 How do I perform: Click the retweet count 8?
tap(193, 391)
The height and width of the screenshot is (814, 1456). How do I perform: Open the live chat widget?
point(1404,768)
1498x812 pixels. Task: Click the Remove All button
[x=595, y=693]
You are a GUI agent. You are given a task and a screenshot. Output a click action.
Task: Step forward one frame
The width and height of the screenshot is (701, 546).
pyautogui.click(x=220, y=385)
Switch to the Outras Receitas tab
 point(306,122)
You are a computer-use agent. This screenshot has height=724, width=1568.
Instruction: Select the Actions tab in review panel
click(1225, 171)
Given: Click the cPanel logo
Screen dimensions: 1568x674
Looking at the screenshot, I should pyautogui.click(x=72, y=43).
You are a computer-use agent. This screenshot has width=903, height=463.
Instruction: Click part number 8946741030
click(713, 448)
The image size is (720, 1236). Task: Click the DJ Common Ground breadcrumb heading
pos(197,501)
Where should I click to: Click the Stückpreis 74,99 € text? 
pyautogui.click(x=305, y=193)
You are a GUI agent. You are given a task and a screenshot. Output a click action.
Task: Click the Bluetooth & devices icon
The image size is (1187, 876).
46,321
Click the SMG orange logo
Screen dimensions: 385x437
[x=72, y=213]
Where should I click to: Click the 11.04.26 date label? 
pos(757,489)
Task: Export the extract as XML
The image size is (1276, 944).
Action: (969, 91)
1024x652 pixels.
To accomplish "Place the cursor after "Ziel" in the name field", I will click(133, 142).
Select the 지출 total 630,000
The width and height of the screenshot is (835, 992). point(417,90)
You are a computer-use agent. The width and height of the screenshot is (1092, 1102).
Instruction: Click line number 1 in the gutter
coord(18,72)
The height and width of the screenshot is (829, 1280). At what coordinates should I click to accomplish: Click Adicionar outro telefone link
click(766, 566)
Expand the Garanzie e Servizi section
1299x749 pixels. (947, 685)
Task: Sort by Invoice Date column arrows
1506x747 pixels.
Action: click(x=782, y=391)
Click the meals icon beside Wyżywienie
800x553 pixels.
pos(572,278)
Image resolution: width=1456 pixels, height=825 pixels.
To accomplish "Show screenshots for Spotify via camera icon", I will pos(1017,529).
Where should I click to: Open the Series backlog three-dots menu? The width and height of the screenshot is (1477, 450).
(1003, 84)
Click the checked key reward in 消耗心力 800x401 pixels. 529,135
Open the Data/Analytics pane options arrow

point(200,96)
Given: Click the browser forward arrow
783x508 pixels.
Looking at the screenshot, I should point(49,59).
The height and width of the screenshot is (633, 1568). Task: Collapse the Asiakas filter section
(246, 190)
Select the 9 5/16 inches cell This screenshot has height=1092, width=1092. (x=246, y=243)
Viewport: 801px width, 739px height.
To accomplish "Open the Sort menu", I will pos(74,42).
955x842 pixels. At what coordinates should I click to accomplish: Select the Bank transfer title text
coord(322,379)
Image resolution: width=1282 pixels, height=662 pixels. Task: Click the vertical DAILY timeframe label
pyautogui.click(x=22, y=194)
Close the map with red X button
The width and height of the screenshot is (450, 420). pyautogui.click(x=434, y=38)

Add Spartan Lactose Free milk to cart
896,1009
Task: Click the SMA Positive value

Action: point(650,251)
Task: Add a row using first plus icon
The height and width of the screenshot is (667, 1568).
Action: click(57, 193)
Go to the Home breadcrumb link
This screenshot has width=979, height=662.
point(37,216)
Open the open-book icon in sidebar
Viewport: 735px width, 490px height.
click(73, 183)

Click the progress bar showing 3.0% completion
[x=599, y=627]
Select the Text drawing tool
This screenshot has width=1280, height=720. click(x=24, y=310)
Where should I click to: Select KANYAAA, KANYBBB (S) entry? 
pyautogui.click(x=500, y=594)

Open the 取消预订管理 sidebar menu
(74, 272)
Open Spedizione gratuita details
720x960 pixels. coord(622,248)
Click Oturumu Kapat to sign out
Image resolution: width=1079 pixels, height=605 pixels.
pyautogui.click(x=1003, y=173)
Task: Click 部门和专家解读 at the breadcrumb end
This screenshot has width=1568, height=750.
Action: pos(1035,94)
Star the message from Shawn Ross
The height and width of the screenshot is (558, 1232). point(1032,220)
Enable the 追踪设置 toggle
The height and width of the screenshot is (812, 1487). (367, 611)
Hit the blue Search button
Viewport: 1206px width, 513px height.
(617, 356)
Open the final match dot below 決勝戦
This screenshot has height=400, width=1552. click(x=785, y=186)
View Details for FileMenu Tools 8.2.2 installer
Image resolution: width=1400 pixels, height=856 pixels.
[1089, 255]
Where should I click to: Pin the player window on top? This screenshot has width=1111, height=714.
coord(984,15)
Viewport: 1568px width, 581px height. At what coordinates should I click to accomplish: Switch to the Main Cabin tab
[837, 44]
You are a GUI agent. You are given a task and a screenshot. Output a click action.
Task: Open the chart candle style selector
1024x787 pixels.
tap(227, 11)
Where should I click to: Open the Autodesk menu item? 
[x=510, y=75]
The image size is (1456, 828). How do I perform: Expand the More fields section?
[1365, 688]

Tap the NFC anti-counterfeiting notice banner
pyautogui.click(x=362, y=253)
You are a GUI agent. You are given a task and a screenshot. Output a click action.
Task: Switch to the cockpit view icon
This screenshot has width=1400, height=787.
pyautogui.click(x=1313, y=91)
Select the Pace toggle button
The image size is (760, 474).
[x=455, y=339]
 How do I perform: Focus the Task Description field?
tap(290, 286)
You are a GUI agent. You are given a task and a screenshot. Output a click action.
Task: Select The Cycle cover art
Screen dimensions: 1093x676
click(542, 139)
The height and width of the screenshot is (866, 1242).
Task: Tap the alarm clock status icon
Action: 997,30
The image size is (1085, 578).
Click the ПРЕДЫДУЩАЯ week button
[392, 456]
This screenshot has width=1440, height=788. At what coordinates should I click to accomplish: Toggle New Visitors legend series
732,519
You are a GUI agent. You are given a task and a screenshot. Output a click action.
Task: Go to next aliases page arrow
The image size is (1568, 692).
════
Exercise requirements =
Please transcribe the data above without changes, from its first line to its "Task: Step forward one frame" line, and leave out anything past that.

Expected answer =
 How do I perform: Click the retweet count 8?
tap(193, 391)
The height and width of the screenshot is (814, 1456). How do I perform: Open the live chat widget?
point(1404,768)
1498x812 pixels. Task: Click the Remove All button
[x=595, y=693]
You are a GUI agent. You are given a task and a screenshot. Output a click action.
Task: Step forward one frame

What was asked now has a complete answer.